If someone is looking, https://github.com/noprompt/frak does the same..

>frak transforms collections of strings into regular expressions for matching those strings. The primary goal of this library is to generate regular expressions from a known set of inputs which avoid backtracking as much as possible. It is available as a command line utility and for the browser as a JavaScript library.

_8huj · on Nov 21, 2019

This sounds exactly like what I was hoping to learn more about.

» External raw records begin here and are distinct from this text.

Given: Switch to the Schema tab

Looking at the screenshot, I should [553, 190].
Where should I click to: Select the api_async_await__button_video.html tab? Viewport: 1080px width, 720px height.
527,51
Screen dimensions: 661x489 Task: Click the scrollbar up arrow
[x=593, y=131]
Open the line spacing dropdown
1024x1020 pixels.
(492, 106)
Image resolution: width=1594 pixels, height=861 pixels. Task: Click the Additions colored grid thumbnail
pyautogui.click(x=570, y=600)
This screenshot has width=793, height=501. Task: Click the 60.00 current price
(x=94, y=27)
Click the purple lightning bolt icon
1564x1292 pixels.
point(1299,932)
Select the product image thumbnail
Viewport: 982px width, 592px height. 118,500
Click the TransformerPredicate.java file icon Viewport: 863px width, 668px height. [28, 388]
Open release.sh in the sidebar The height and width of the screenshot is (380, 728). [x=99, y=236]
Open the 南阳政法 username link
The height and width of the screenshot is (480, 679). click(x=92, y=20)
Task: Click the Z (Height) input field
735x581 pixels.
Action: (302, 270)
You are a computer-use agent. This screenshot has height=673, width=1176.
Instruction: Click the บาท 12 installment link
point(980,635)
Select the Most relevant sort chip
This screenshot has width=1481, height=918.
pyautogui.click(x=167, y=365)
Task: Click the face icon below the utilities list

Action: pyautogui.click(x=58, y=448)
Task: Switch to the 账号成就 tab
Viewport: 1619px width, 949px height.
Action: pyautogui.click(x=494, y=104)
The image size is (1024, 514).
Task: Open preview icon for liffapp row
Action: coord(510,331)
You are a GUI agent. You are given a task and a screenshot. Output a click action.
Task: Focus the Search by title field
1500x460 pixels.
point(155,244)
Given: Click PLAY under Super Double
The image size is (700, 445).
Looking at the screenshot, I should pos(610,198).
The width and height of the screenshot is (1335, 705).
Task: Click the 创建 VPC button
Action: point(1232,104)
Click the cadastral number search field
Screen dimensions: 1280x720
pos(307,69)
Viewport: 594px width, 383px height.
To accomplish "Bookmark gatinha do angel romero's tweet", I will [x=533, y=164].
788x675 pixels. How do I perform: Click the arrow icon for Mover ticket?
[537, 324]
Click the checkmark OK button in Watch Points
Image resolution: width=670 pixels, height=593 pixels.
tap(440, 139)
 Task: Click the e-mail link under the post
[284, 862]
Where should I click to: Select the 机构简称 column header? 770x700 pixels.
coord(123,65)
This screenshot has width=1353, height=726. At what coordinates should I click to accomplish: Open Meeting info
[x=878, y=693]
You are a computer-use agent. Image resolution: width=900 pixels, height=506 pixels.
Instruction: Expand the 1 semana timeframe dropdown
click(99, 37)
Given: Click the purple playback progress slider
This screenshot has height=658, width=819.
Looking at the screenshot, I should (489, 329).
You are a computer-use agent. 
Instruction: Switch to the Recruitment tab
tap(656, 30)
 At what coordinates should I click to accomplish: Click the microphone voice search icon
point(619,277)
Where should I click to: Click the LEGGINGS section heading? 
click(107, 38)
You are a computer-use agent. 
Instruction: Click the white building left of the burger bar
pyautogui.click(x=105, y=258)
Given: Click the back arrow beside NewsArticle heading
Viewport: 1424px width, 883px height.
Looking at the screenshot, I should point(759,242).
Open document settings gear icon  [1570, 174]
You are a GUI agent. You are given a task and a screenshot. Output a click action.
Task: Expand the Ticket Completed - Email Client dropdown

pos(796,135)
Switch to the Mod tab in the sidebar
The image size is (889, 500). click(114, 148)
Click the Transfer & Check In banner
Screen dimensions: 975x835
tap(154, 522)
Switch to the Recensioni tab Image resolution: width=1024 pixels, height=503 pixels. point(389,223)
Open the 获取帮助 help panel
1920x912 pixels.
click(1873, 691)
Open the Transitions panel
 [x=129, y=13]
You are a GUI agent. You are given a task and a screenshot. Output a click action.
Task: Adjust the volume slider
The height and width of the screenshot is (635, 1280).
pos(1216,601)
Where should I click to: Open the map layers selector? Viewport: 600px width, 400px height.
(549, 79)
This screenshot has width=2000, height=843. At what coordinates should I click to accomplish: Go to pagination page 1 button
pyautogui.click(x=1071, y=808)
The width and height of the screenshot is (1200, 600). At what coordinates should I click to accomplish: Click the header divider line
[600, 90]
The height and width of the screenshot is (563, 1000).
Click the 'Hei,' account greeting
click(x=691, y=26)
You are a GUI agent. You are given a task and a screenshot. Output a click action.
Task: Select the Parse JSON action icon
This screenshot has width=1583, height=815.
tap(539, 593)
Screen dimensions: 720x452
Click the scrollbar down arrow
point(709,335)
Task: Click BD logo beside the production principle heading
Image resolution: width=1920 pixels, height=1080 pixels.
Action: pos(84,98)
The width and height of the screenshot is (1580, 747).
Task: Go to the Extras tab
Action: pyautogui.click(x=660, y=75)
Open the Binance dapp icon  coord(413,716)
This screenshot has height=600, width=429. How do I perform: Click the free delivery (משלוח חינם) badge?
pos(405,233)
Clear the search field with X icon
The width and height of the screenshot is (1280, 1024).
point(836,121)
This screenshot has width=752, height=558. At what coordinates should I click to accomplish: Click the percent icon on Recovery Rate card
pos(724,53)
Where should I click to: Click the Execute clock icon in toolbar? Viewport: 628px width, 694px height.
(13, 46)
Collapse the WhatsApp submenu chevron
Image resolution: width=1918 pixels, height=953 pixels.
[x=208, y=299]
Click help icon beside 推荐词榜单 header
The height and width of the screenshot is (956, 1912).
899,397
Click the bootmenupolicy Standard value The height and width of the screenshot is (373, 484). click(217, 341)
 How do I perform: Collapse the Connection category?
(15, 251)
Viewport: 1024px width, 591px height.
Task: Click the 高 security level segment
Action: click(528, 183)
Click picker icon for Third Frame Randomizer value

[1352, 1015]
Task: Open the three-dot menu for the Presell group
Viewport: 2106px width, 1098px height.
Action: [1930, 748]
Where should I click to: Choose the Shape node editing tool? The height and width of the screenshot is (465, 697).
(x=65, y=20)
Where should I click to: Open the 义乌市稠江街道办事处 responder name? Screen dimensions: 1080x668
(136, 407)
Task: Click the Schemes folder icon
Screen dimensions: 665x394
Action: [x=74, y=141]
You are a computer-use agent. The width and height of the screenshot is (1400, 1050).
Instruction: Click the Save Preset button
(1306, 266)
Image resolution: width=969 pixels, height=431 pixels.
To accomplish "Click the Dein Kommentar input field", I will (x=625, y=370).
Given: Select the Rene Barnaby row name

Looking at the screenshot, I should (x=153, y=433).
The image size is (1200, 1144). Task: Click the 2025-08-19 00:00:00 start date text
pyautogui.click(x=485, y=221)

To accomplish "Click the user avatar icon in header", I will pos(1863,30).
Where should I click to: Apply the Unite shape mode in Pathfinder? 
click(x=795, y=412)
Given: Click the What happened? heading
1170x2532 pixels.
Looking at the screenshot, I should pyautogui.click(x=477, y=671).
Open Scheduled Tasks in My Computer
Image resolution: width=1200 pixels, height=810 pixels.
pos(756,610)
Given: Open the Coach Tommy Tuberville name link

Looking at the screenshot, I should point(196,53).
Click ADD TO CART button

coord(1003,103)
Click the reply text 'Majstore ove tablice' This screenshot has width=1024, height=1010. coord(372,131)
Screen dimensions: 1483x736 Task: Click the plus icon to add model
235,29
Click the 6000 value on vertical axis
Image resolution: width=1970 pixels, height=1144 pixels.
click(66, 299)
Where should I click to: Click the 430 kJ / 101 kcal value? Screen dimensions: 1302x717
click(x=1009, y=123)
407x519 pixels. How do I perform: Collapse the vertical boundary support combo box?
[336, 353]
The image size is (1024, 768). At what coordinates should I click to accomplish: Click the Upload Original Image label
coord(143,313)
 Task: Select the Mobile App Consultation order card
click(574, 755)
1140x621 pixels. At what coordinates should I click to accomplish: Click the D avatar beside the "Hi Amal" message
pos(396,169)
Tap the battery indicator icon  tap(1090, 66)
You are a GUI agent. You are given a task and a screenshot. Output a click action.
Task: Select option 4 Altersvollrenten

I wanted to create an IRC client where I would add/remove modules at runtime. These modules might respond to things said in-chat. As an example, you might have a greeter module that responds to common things like "hi" and "hello". The module would register expressions for things it triggers on. In parallel, all these modules would have registered expressions. Instead of testing all these expressions in series, I wanted to feed these to some code that would decompose and reduce them into a simplified expression. It'd be like if you arranged the regexps in a nested series of if-conditions.

Finding an appropriate middle ground for testing expensive regular expressions was the objective of all that, but I didn't get very far as I lost myself in Lua's LPeg project.

What a beautiful goddamn project. So unique and amazing.

jbapple · on Nov 21, 2019

> Has anyone explored regexp minimization?

There has been significant work on https://en.wikipedia.org/wiki/DFA_minimization

bane · on Nov 21, 2019

Very cool, do you know of any tool that does something similar (provide examples, get regex)?

jraph · on Nov 21, 2019

I am not sure this is what you are looking for, but I have been working on Aude (AUtomata DEmystifier), an open source pedagogical application targeted at CS teachers and students that works in browsers without installation (but one can download and run it offline too).

The aim is to visualise and manipulate automata, including conversions between them and regular expressions. Happy to take feedback!

https://aude.imag.fr

AlchemistCamp · on Nov 21, 2019

That's a neat project! What inspired you to start it?

jraph · on Nov 21, 2019

Thanks for the kind words.

Well, I was a student and needed to practice the related lesson, "Languages and Automata", before the final exam. So I implemented the algorithms of the lesson and used Graphviz to render the result. The thing worked in a browser but ran on the server (using D!). I figured my fellow students or the teacher may find it useful, so I sent the link to the teacher (in a post-scriptum of a very long mail in which I was asking for help, ah ah).

"Your tool seems really interesting, what about you continue developing this during an internship this summer?"

Hell, yes. And Aude started.

Since then, I was lucky to mentor several interns to work on Aude with this teacher.

AlchemistCamp · on Nov 21, 2019

That is very cool and I'll bet having a steady flow of later cohorts of students helped a ton!

jraph · on Nov 21, 2019

I would not say a steady flow, there were two to three students two months per summer these last three years, but they helped a lot anyway indeed :-)

And it was fun to work with them. The first "cohort" of three students called themselves the Aude Team and they put that in their internship report.

Gys · on Nov 21, 2019

Maybe this: http://regex.inginf.units.it/

pottertheotter · on Nov 21, 2019

Microsoft PROSE kind of does. I haven't looked at it for a while so can't quite remember, but might be of interest to you.